MATERIAL:
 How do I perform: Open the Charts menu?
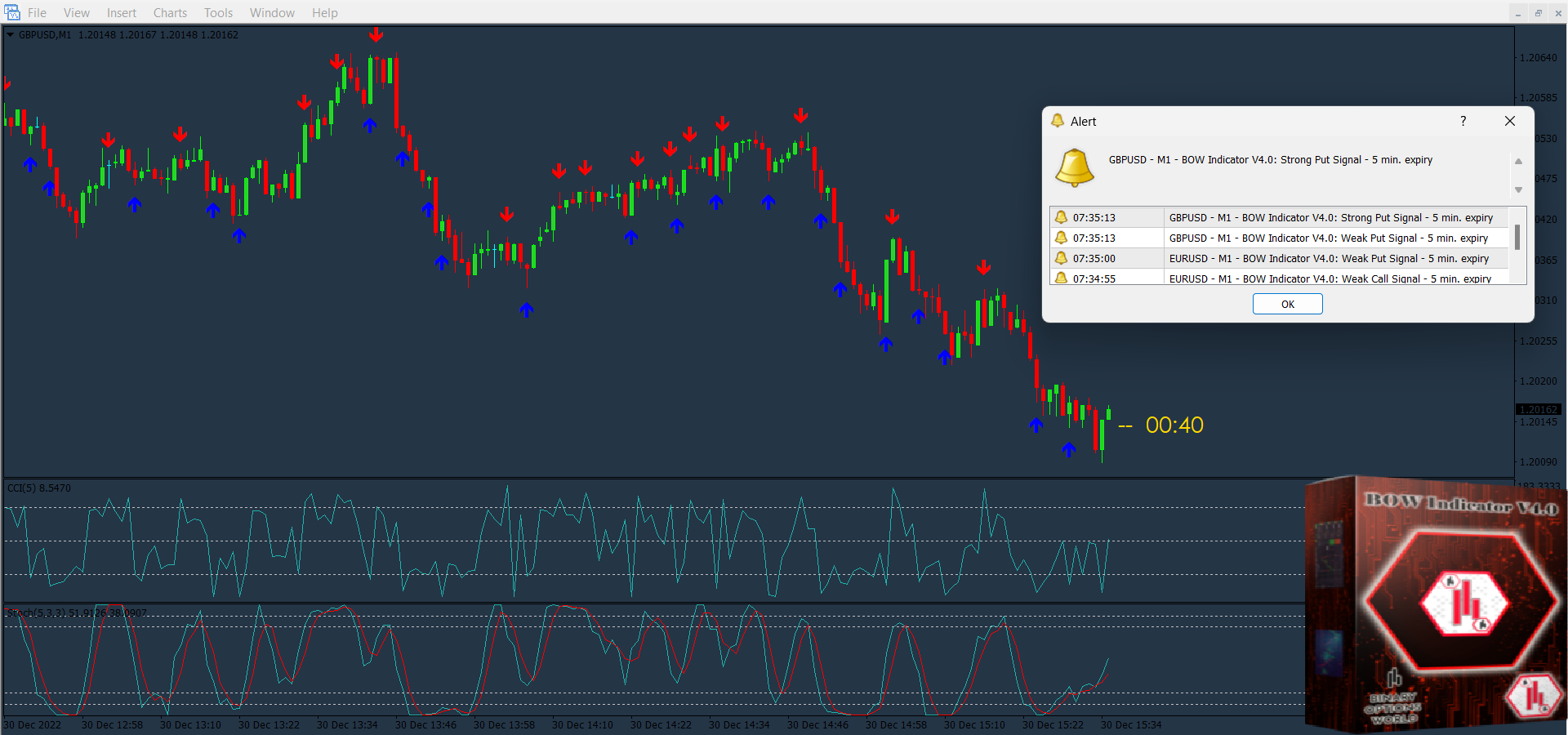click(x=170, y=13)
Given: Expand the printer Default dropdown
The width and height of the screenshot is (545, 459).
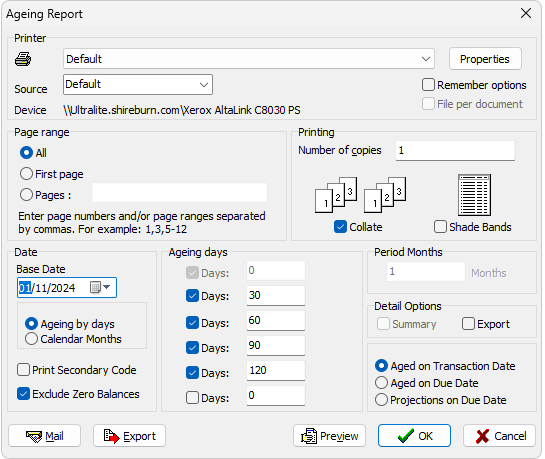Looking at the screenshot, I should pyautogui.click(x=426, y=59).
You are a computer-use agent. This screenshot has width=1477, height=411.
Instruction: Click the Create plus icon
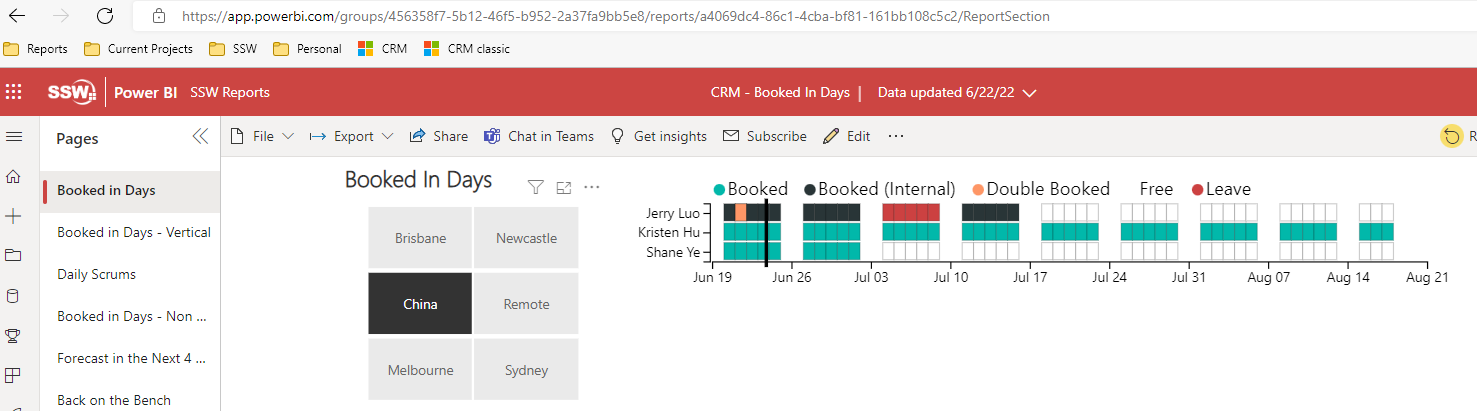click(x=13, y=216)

DIRECTIONS FOR THIS TASK:
Update the listing from the line containing "You are a computer-use" through the end of the listing by replacing "plus icon" with "add button" and leaving everything else unchanged. Omit the pictures from your output.

TASK RESPONSE:
You are a computer-use agent. This screenshot has width=1477, height=411.
Instruction: Click the Create add button
click(x=13, y=216)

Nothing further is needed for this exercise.